First outbreaks of Coronavirus

As expected, we are still in the early stages of this new disease, and it is still too early for humanity to know for sure what kind of threat it is facing.

The coronavirus and its incredible ability to infect
The coronavirus and its incredible ability to infect

What is most striking about this new virus is undoubtedly its ability to spread very quickly, much faster than SARS could. SARS took several months to cause 1,000 cases of infected people, unlike this coronavirus that has already infected 3,000 people in about three weeks.

The SARS outbreak ended in 2004; and no more cases have been reported since then. Health agencies controlled the virus by isolating infected people, but such measures will be more difficult with a virus that can be transmitted before symptoms appear.

There is also a possibility that the virus may mutate and become more contagious or deadly. So far, however, this new virus appears to be fairly stable.

The WHO (World Health Organization) has self-corrected its rating of the risk level of the Chinese coronavirus: it has raised it from “moderate” to “high”, but this correction does not change the fact that the WHO does not consider the epidemic to be a “public health emergency of international concern”. So far, WHO has used this term only in rare cases of epidemics that require a major global response, including H1N1 swine flu in 2009, Ebola hemorrhagic fever in 2014 and zika virus in 2016.

Coronavirus vs. SARS
Coronavirus vs. SARS

In short, this Chinese Coronavirus virus differs from SARS in that

  • It has a lower mortality rate.
  • It spread much more quickly.
  • Symptoms take longer to appear and therefore it is more difficult to detect infected people.
  • There is a possibility that it may mutate into something completely different.

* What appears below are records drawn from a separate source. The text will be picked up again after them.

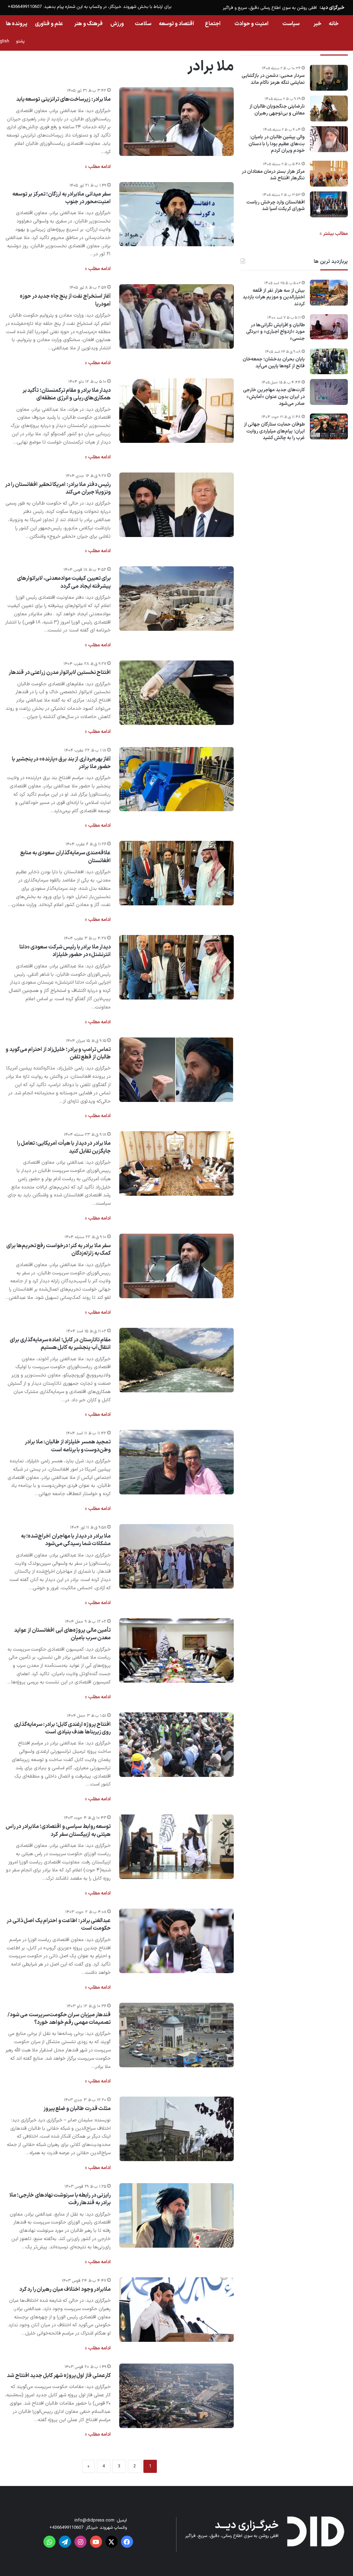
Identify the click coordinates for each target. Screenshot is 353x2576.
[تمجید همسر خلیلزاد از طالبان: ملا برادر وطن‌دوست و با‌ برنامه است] (176, 1462)
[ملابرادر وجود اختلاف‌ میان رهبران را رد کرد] (176, 2309)
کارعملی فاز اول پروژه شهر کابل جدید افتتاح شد (59, 2375)
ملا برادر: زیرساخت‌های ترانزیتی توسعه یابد (63, 99)
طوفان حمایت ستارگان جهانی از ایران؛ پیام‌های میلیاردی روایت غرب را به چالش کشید (274, 431)
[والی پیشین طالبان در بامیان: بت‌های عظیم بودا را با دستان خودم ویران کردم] (329, 139)
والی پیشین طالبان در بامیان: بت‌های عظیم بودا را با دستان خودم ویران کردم (277, 144)
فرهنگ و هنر (88, 24)
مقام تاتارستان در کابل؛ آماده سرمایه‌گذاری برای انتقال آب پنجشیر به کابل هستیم (60, 1344)
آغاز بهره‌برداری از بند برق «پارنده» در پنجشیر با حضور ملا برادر (61, 763)
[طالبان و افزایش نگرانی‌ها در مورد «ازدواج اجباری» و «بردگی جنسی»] (329, 327)
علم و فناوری (49, 24)
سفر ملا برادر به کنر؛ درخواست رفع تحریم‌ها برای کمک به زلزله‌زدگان (58, 1249)
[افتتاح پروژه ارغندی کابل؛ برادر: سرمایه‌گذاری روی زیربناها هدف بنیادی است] (176, 1744)
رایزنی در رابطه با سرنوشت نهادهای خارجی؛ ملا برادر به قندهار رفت (60, 2199)
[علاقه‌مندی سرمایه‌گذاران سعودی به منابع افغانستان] (176, 873)
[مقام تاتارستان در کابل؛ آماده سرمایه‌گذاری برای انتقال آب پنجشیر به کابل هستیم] (176, 1360)
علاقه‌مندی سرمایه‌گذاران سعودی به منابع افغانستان (65, 857)
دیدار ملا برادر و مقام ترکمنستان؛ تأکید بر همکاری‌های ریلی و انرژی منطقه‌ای (66, 394)
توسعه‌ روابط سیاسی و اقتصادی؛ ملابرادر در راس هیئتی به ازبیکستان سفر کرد (58, 1830)
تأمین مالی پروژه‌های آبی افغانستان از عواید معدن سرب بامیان (62, 1634)
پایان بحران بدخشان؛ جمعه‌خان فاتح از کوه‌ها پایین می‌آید (274, 362)
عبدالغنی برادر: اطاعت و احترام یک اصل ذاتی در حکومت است (59, 1924)
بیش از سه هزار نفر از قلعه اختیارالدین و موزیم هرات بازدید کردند (274, 297)
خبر (317, 24)
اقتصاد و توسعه (176, 24)
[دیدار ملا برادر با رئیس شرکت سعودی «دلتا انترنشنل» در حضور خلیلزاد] (176, 967)
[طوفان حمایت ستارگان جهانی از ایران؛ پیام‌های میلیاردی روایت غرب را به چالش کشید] (329, 426)
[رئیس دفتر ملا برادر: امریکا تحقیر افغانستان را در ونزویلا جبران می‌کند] (176, 505)
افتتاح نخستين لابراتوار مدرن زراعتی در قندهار (60, 672)
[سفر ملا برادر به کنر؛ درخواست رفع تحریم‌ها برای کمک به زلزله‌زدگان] (176, 1266)
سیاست (291, 24)
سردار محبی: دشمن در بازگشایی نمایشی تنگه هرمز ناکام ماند (273, 79)
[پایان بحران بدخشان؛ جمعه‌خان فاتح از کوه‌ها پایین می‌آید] (329, 361)
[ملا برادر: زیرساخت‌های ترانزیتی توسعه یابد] (176, 121)
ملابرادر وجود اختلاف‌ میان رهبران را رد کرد (65, 2289)
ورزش (117, 24)
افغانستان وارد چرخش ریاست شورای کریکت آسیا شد (275, 205)
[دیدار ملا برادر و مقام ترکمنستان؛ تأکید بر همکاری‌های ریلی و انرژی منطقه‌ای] (176, 410)
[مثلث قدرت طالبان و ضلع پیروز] (176, 2129)
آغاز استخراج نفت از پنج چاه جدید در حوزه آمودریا (65, 300)
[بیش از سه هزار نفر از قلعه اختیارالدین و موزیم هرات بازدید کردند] (329, 293)
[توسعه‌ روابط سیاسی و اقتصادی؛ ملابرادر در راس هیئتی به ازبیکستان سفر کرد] (176, 1846)
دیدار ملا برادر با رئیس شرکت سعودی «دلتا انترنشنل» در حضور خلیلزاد (65, 951)
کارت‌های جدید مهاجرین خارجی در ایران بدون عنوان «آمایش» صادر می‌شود (274, 397)
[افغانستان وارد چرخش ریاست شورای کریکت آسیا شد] (329, 204)
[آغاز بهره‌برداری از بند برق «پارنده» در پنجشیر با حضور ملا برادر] (176, 779)
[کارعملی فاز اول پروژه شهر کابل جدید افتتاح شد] (176, 2396)
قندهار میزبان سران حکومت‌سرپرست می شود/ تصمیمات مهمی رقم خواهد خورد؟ (59, 2019)
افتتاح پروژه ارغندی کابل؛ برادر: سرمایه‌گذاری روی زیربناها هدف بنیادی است (62, 1728)
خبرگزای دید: (332, 7)
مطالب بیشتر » (334, 233)
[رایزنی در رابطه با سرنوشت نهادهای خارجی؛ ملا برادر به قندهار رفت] (176, 2215)
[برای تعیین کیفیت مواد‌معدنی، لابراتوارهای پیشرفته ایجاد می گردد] (176, 598)
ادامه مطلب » (98, 166)
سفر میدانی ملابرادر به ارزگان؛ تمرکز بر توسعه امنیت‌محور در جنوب (61, 198)
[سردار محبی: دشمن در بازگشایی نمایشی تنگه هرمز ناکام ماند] (329, 78)
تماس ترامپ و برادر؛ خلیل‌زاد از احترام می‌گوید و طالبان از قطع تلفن (58, 1053)
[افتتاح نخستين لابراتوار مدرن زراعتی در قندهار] (176, 692)
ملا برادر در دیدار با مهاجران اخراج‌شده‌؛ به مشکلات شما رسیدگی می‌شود (66, 1540)
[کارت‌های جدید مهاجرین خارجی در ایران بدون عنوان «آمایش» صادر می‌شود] (329, 392)
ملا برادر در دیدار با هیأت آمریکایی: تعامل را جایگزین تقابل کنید (64, 1147)
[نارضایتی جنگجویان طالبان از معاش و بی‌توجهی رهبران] (329, 108)
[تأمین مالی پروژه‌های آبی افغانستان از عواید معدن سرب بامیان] (176, 1650)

It is still too early for the world to be alarmed, however, and we should not let down our guard, for example in cases such as the “super spreader“: a patient who has transmitted the coronavirus to at least 16 health workers.

Finally, the question that almost nobody asks is: what causes new diseases to appear periodically in recent times that, if not properly controlled, can put all of humanity at risk?

It seems that so far, no one has yet a convincing answer to this question.